Quatre garçons dans le vent... et un film primé à Pantin, Belfort et Brive.

Après Une cicatrice derrière la tête, retour sur des impressions glanées lors d’un voyage au Mali et La route des hêtres, portrait sensible des souvenirs d’un vieil oncle, le film d’Antoine Parouty, Des rêves pour l’hiver, accompagne le jeune Teen qui se métamorphose en créant un groupe de rock. Le réalisateur a passé de nombreuses heures auprès de Teen et de ses amis musiciens, et c’est au cœur de leurs rêves qu’il a écrit son documentaire, comme on écrit une fiction.

Ce film, comme les précédents, se veut le récit d’un chemin, d’une route parcourue. Mais cette fois, la trajectoire reste droite : pas de retour en arrière, pas de passé à revisiter. Des rêves pour l’hiver est un film au présent, au futur même, tant il s’inscrit dans l’attente de chaque signe préfigurant l’envol de son jeune héros Au début du film, Teen est un corps recroquevillé, au visage fermé, caché derrière ses cheveux. Ce qu’il a à dire, il ne peut que l’écrire. Ses refus (famille, école et autres “dogmes crétins”), tout comme ses rêves lui semblent plus une chute qu’un envol (“vertigineuse chute que celle des beaux jours” note-t-il dans son carnet). Mais lorsqu’un jour cette phrase est murmurée, affirmée, puis criée par une jeune fille dans une maison au fond des bois, alors la grâce s’empare de lui (“laissons enfin place à notre grâce” disait aussi la chanson de Teen).“Je t’attraperai le soleil” chante-t-il à tue-tête un peu plus tard. Phrase au futur encore, car il faut se projeter en avant, rêver, toujours rêver. Dans une des premières scènes du film, Teen traverse un tunnel tout en inscrivant, avec sa bombe de graffeur, une ligne noire horizontale sur la paroi ; cette ligne de détresse, il la laisse derrière lui puis disparaît dans le soleil, vers une autre trajectoire, une virée en voiture qui se transformera bientôt en tournée musicale.
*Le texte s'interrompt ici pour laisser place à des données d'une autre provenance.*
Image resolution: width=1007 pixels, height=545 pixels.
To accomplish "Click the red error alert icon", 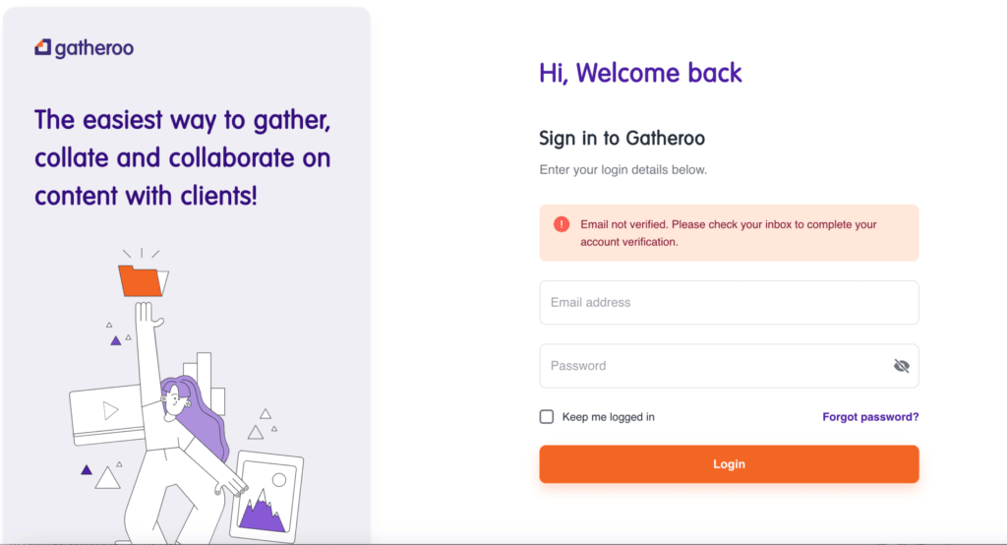I will 562,224.
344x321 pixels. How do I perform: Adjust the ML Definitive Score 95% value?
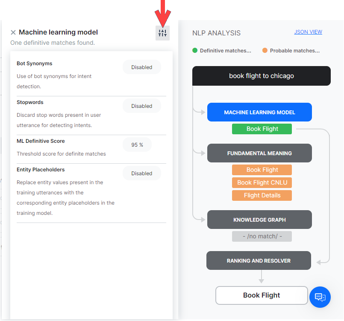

Mais avant, place au travail. C’est sur ces tâtonnements d’avant la création qu’Antoine Parouty a choisi de centrer son film, explorant ici, pour la première fois, une nouvelle façon de confronter son cinéma au réel. Il s’immerge dans un espace-temps au présent et cherche à se faire le témoin des choses en train de se produire, ici et maintenant. Un groupe en train de s’accorder, une musique en train de s’inventer, un adolescent en train de sentir qu’il existe. Dans cette maison-monde où s’installent les jeunes musiciens en construction, Teen fait l’expérience du réel. À chaque plan, il se transforme ; à chaque geste, il devient plus présent et habite plus solidement sa vie jusqu’à vibrer de tout son être au spectacle de l’aube qui vient éclairer la forêt qui l’entoure. Et le cinéaste parvient à capter, tout en douceur, cette nouvelle présence au monde. L’espace accueillant de ses cadres et de ses propositions de mise en scène, la durée fragile qu’il ose accorder à chacun de ses plans, lui permettent d’aller au plus près de ces visages qui s’apaisent par le simple fait d’être et d’inventer ensemble. Il ne craint rien des temps morts, car il sait que dans ces silences, ces soupirs d’avant le chant, la vie nouvelle est déjà là. La vie rêvée commence, tel un morceau de musique, dans des balbutiements et des répétitions.

Ce temps qui s’enroule et se déroule sait aussi laisser place à celui de la ronde amoureuse : juste avant la dernière ligne droite et le grand départ en tournée, deux filles viennent tourner autour des quatre musiciens. Dans la dernière scène du film, garçons et filles partent chacun de leur côté. Mais avant de filer droit devant, leurs voitures se suivent dans un dernier manège amoureux qui s’achève sur un geste d’amour de Teen formant entre ses deux mains un cœur, un cadre en forme de cœur, comme un emblème du film lui-même. Et puis en route pour les concerts, dont la seule image donnée au spectateur sera celle d’une photographie ayant su fixer un instant précieux, celui de ces jeunes bondissant au rythme de la musique de leur cœur, figés à jamais dans leur envol, enfin en état d’apesanteur.

Amanda Robles

Article paru dans Bref n° 93, 2010.

Réalisation et scénario : Antoine Parouty. Image : Benoît Deléris et Antoine Parouty. Son : Josefina Rodriguez, Mikaël Barre et Gilles Benardeau. Montage : Damien Maestraggi. Interprétation : Vivien Galinon, Nicolas Guerrier, Thomas Delpérié, Adrien Dournel, Marion Bessaguet, Fleur-Lise Heuet et Elina Löwensohn. Production : Perspective Films.